Return the passage of the forum thread on printing from Gmail and Google Docs from "I'm not sure" up to and including "a blank screen.", copied verbatim.

**Given passage**
________

# Can't print anything from gmail or google docs



## sunshinytraci

I'm not sure why, but nothing I have on google docs or gmail will print. sometimes I can download attachments and look at them but I can never print them. Also, most of the time the download fails and I get a message saying so. If I just try to open the file without downloading, usually I get a blank screen.

Anyone know anywhere I can start on fixing this problem?

Thanks!


----------



## mnn2501

Have you ever been able to print from these applications?

What has changed on your computer since the last time you were able to print? (new applications, upgrades. new printer. etc)

Have you rebooted and tried it again?


----------



## WhyNot

There are "things" that are downloaded into your browser cache that google docs and etc. uses to process the web app stuff, these things can go corrupt thereby rendering anything else you view/download as "corrupt" whether it is or not. (to be all technical and everything). Have you tried clearing your browser cache, including temp folders and clearing out anything you have downloaded from these places from your download folder? Have you tried a different browser? 

*tip* Anytime you clear your browser cache, close and restart the browser before trying again.

What version of Windows are you using and what browser are you using?

*nother tip* If you are using, say, IE and decide to try Firefox...and it is a new install, when it asks if you want to import stuff from IE say no.


----------



## sunshinytraci

I am using internet explorer, and I don't know what version of windows - my computer is only a year old or so and whatever the current version was a year ago is what I have. I have no clue what they are calling it these days.

I have never been able to print from google docs. I can print from everything else I have tried to print from. 

I have no idea on how to clear my browser cache. I will try that if someone can tell me how to do it.

Thanks for your help.

Traci


----------



## WhyNot

It's really not all that uncommon for Windows 7 to not work correctly brand new. Nor is it uncommon for things installed on Windows 7 to install correctly. So I'm sure you are not alone.

From what you said, I'm going to give you instructions for Windows 7. But, please, if these solutions/instructions don't work for you Please do the following to find out what version of windows you have.

Go to the start button (it's in the left hand bottom corner, has a multi colored flag on it, click there once, find "computer", RIGHT click on it and select Properties. A window should open and show you what windows version you have.


To find out what version of Internet Explorer you have open IE, find the blue circle with the question mark in it, click on the arrow, select About Internet Explorer.

________

**Dataset extract**
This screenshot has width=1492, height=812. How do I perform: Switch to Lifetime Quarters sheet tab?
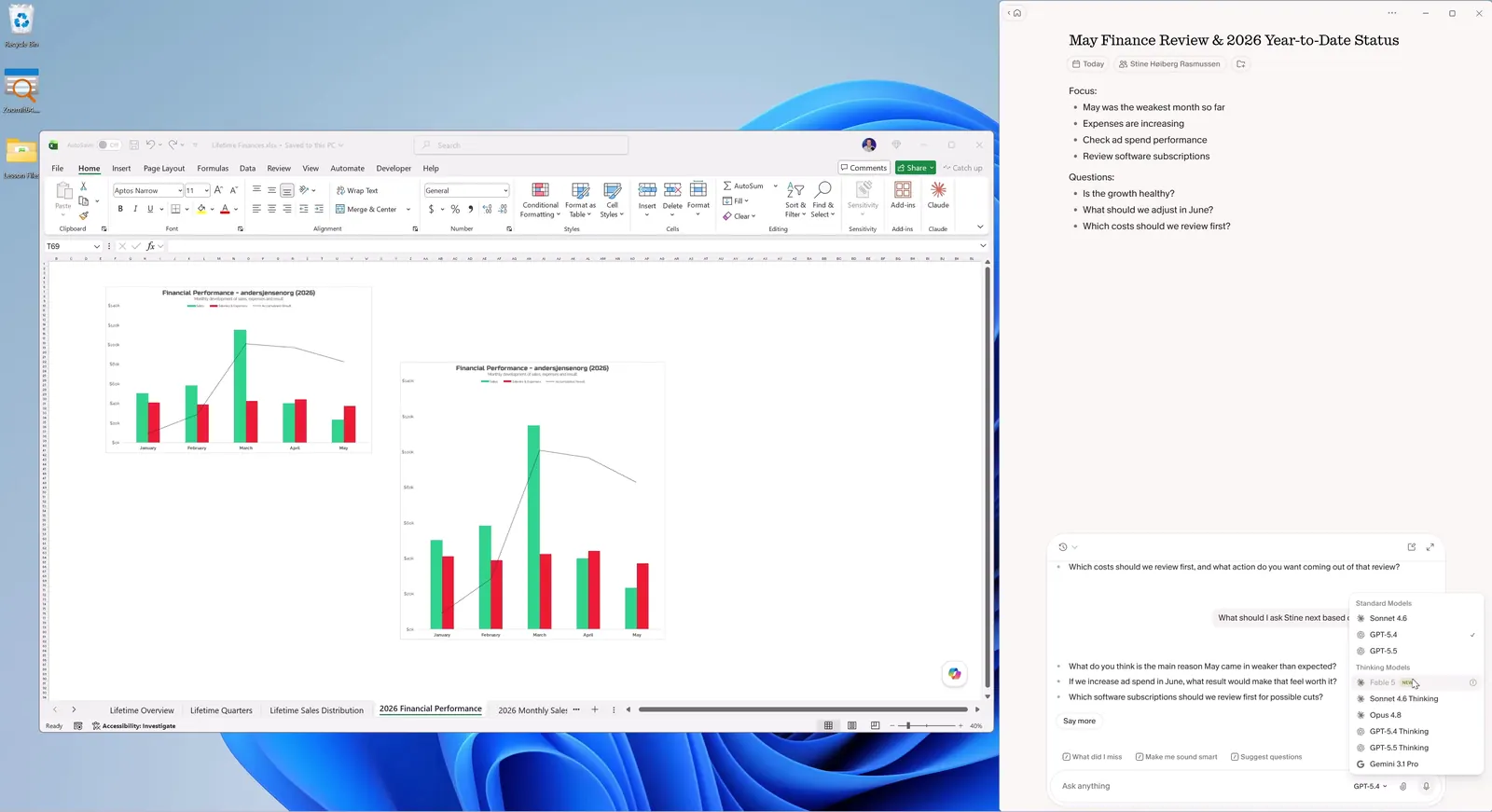(x=221, y=710)
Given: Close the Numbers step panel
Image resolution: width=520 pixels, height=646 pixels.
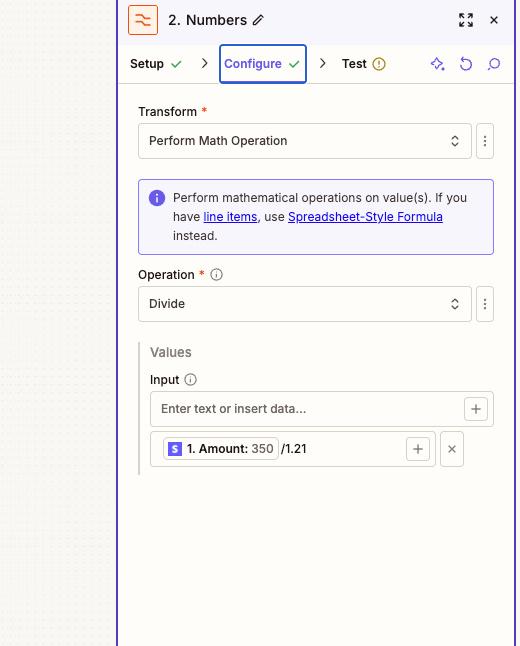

________

**Solution**
I'm not sure why, but nothing I have on google docs or gmail will print. sometimes I can download attachments and look at them but I can never print them. Also, most of the time the download fails and I get a message saying so. If I just try to open the file without downloading, usually I get a blank screen.